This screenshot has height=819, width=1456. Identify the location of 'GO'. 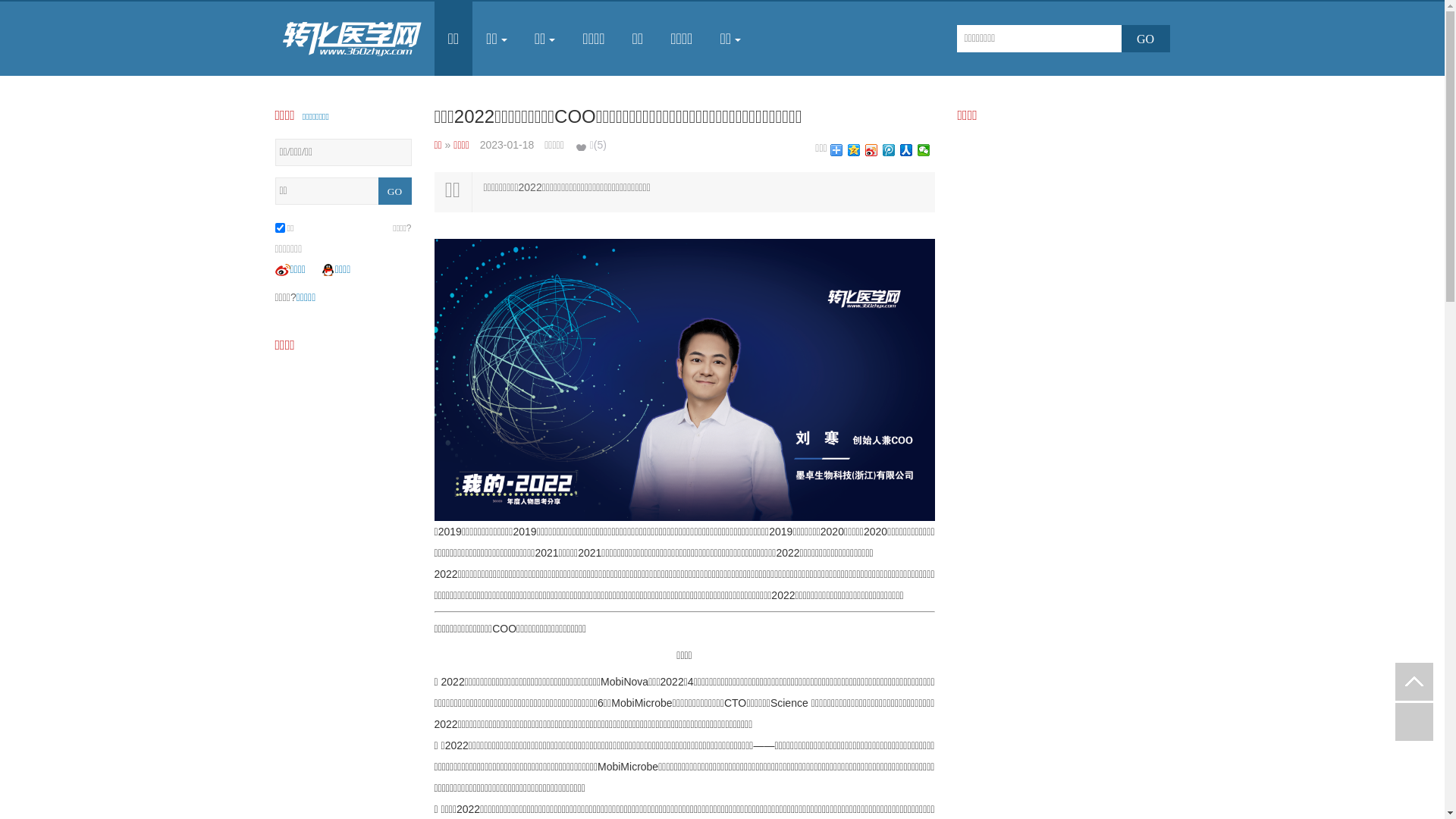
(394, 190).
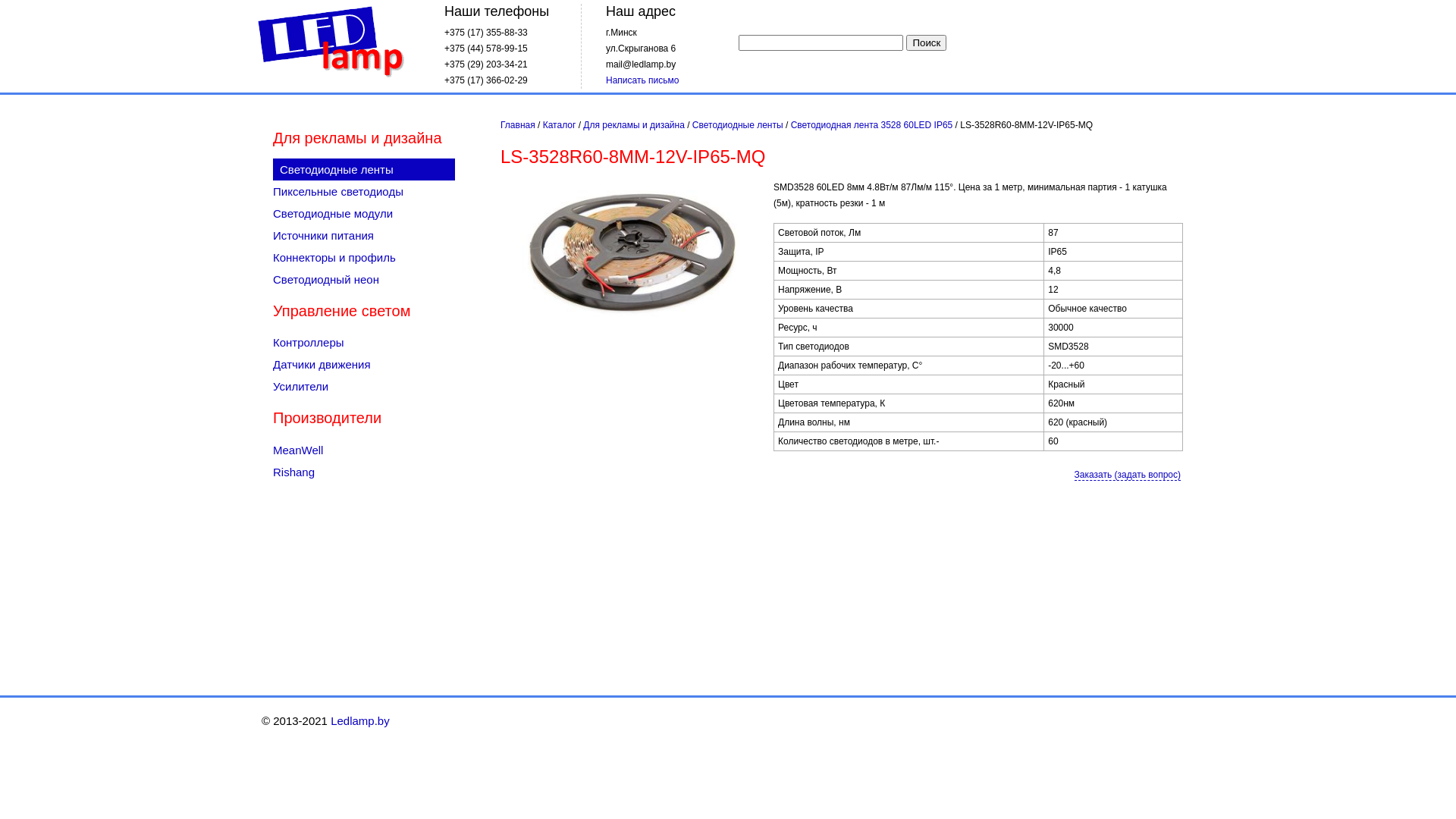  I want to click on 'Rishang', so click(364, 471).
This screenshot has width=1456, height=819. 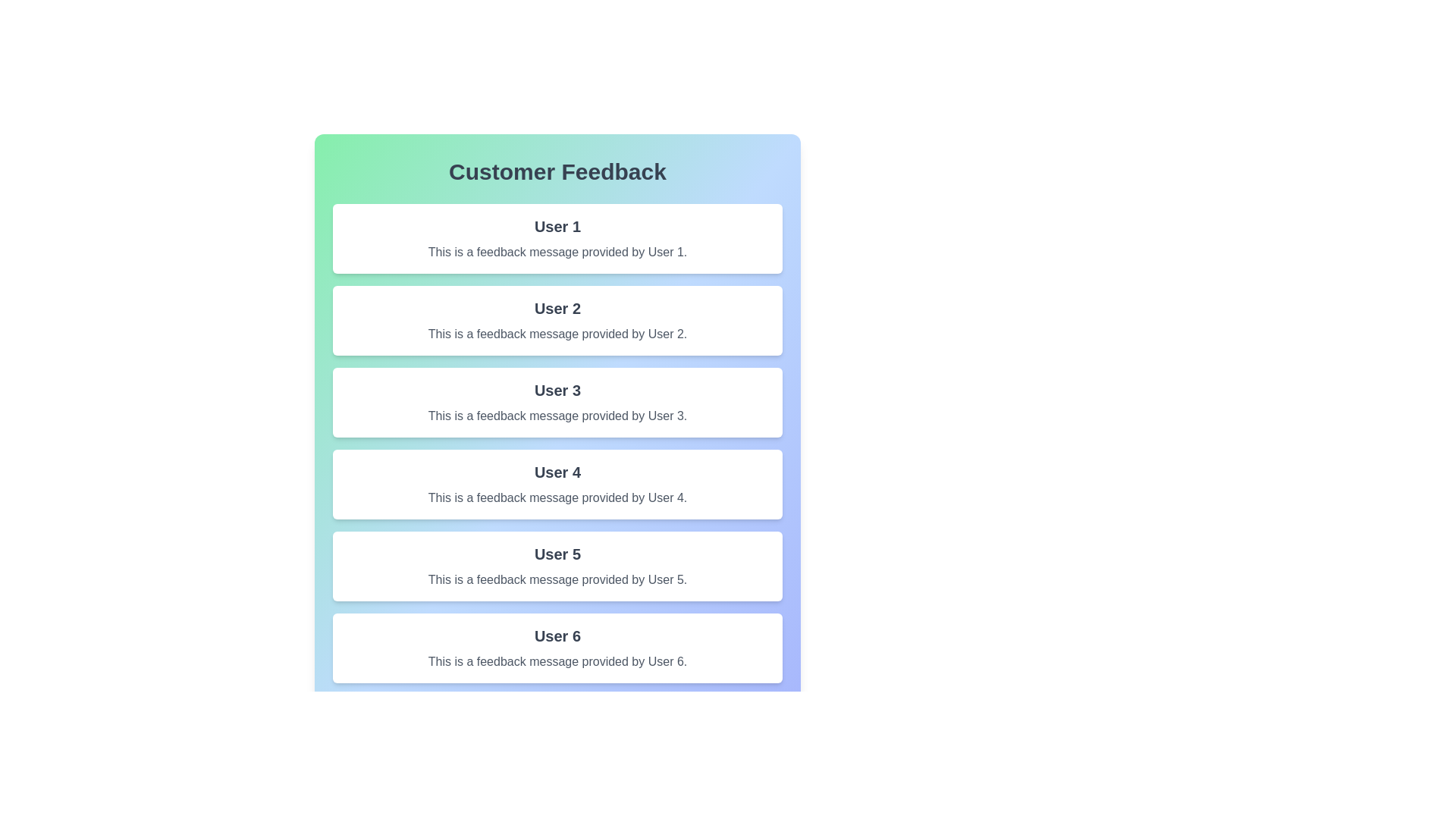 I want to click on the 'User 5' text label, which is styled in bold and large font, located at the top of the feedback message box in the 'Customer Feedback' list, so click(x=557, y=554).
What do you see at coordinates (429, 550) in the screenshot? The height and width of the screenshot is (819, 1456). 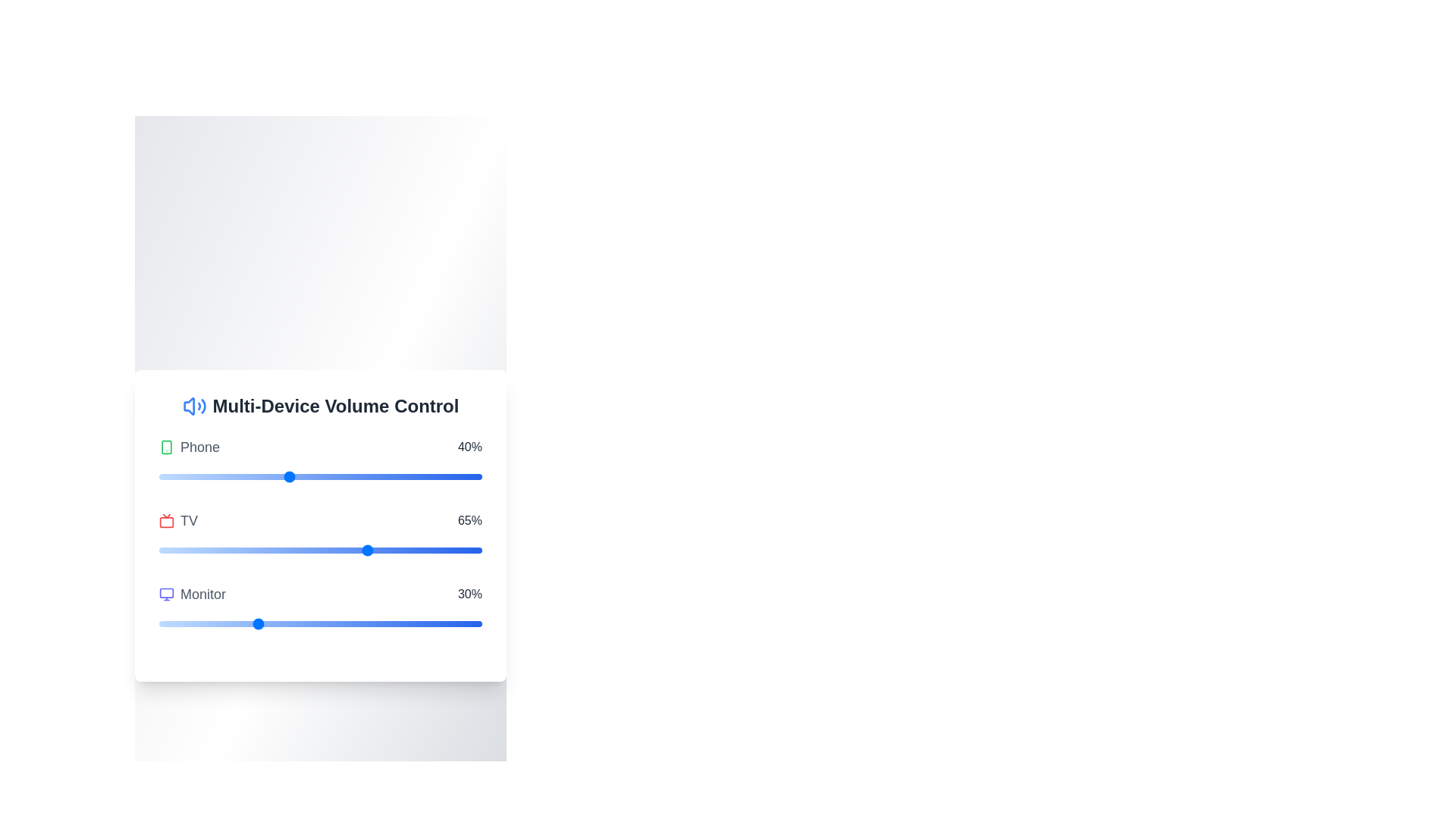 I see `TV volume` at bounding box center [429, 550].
•••••
__PROMPT__. Reproduce word for word the lines from the very first one through the line containing "I want to click on 'Rishang', so", both included. Leave the pictures out of your copy.

__EXERCISE SOLUTION__.
This screenshot has height=819, width=1456. Identify the location of 'GO'. 
(394, 190).
  I want to click on 'Rishang', so click(364, 471).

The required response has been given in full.